Generic Receive Offload (GRO) operates at the network interface level by coalescing multiple incoming TCP segments into larger logical units before passing them to the IP stack. This offloading technique significantly reduces per-packet processing overhead. In advanced NICs like Intel's 82571EB series, GRO implementation involves:
// Simplified GRO processing logic (conceptual)
while (packet_queue_not_empty) {
current_packet = dequeue_packet();
if (matches_existing_flow(current_packet)) {
merge_packets(flow, current_packet);
update_flow_timer(flow);
} else {
create_new_flow(current_packet);
}
}
Packet Modification Transparency: GRO operates completely transparently to both endpoints' TCP stacks. The NIC doesn't modify or generate TCP ACKs - it only coalesces incoming segments. The original packets remain intact in their payload and headers, with only the segmentation being affected during the merge operation.
Timeout Mechanisms: GRO implementations typically use several triggers to flush coalesced packets:
- Timer expiration (default 10ms in Linux)
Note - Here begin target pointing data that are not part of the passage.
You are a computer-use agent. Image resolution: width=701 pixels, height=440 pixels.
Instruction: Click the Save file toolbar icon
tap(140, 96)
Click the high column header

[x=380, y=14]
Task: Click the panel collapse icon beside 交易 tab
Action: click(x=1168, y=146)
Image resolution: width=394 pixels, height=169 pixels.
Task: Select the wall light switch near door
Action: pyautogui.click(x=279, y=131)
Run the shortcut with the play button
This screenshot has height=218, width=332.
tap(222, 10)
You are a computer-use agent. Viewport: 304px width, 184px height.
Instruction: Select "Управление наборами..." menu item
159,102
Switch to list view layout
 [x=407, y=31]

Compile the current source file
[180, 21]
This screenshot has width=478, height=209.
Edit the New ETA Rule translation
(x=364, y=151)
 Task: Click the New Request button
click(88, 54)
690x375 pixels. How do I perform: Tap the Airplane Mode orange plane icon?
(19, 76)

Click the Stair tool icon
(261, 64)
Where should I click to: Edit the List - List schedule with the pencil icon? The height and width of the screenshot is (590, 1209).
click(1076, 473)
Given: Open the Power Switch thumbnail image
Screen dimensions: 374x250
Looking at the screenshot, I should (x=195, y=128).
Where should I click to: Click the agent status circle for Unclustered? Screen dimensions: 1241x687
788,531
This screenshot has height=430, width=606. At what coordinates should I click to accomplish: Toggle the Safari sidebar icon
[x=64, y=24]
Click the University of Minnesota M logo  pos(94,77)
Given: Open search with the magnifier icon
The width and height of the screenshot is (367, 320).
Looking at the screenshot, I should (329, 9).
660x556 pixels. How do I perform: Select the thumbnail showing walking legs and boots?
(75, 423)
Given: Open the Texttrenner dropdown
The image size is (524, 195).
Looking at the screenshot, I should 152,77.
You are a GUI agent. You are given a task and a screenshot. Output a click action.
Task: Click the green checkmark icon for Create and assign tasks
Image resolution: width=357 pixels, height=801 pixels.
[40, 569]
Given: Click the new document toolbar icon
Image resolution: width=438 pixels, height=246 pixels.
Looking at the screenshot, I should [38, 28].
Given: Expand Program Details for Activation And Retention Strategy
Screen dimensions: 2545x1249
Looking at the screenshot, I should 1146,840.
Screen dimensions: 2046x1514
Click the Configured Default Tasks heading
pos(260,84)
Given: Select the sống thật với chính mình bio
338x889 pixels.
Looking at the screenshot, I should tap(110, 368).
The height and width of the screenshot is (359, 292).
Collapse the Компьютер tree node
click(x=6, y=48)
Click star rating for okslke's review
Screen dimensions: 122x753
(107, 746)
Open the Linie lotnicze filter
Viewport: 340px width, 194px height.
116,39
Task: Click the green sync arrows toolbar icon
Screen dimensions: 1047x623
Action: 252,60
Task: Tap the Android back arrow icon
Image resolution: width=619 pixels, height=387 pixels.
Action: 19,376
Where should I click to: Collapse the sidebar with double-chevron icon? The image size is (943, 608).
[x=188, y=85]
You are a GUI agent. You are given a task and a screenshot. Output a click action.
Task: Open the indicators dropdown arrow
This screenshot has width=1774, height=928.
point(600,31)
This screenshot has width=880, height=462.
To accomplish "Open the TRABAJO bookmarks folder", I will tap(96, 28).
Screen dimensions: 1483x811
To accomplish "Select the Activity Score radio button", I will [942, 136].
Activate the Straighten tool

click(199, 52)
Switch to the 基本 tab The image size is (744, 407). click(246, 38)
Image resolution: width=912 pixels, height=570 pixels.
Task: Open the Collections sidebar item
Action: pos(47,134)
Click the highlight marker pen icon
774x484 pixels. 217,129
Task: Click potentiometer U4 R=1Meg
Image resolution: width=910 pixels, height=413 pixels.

- Packet sequence number gap detection
- TCP PSH flag reception
- Maximum segment size threshold (64KB typical)
The observed issue with uneven bandwidth distribution across VPN tunnels stems from GRO's interaction with window scaling. When window scaling is enabled:
// Problem scenario pseudocode
if (window_scaling_enabled) {
GRO_holds_packets_longer(); // Due to larger window sizes
TCP_may_timeout_waiting_for_ACK();
}
Disabling GRO (or window scaling) forces more immediate packet delivery to the stack, explaining why the bandwidth distribution becomes even. This is particularly noticeable in forwarding setups where the intermediate device doesn't terminate TCP connections.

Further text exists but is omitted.